• Exercise passage:
<<<<
KMP Algorithm
Introduction
The Knuth-Morris-Pratt (KMP) algorithm is an efficient string-matching algorithm that uses information about the pattern itself to minimize comparisons. Developed by Donald Knuth, James H. Morris, and Vaughan Pratt in 1977, this algorithm significantly improves upon the naïve approach to string pattern matching.
When searching for a pattern within a text, the naïve approach might repeatedly compare characters that we already know match, especially when we encounter partial matches. KMP avoids these redundant comparisons by using a preprocessed array called the "failure function" or "prefix table", which tells us how much of the pattern we can skip when a mismatch occurs.
Why Do We Need KMP?
Consider searching for the pattern "ABABD" in the text "ABABABD":
- Using the naïve approach, we compare characters one by one.
- When a mismatch occurs, we shift the pattern just one position to the right and start comparing from the beginning.
- This leads to many redundant comparisons, especially for patterns with repeated subpatterns.
>>>>
• Information given:
<<<<
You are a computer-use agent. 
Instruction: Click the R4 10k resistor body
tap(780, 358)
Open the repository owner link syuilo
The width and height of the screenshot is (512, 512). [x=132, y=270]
>>>>
• Task instructions:
1. Copy the KMP algorithm passage between "KMP Algorithm" and "a mismatch occurs.", inclusive.
2. According to the KMP algorithm passage, what two names are given for the preprocessed array that KMP uses?
3. Write the next part of the KMP algorithm passage, starting right after its final sentence.

• Per-task answers:
1.
KMP Algorithm
Introduction
The Knuth-Morris-Pratt (KMP) algorithm is an efficient string-matching algorithm that uses information about the pattern itself to minimize comparisons. Developed by Donald Knuth, James H. Morris, and Vaughan Pratt in 1977, this algorithm significantly improves upon the naïve approach to string pattern matching.
When searching for a pattern within a text, the naïve approach might repeatedly compare characters that we already know match, especially when we encounter partial matches. KMP avoids these redundant comparisons by using a preprocessed array called the "failure function" or "prefix table", which tells us how much of the pattern we can skip when a mismatch occurs.

2. The "failure function" or "prefix table".

3.
The KMP algorithm introduces efficiency by avoiding these redundant comparisons, resulting in a linear time complexity of O(n+m), where n is the length of the text and m is the length of the pattern.
Understanding the KMP Algorithm
KMP works in two phases:
- Preprocessing phase: Build a prefix table (also called a failure function or LPS - Longest Proper Prefix which is also Suffix array)
- Search phase: Use the prefix table to efficiently find the pattern in the text
Preprocessing Phase: Building the Prefix Table
The prefix table tells us how much of the pattern we can skip when a mismatch occurs. It's based on the principle that if we have a partial match, and we know that certain characters in the pattern repeat, we can avoid re-comparing those repeated characters.
For each position in the pattern, the prefix table stores the length of the longest proper prefix that is also a suffix ending at that position.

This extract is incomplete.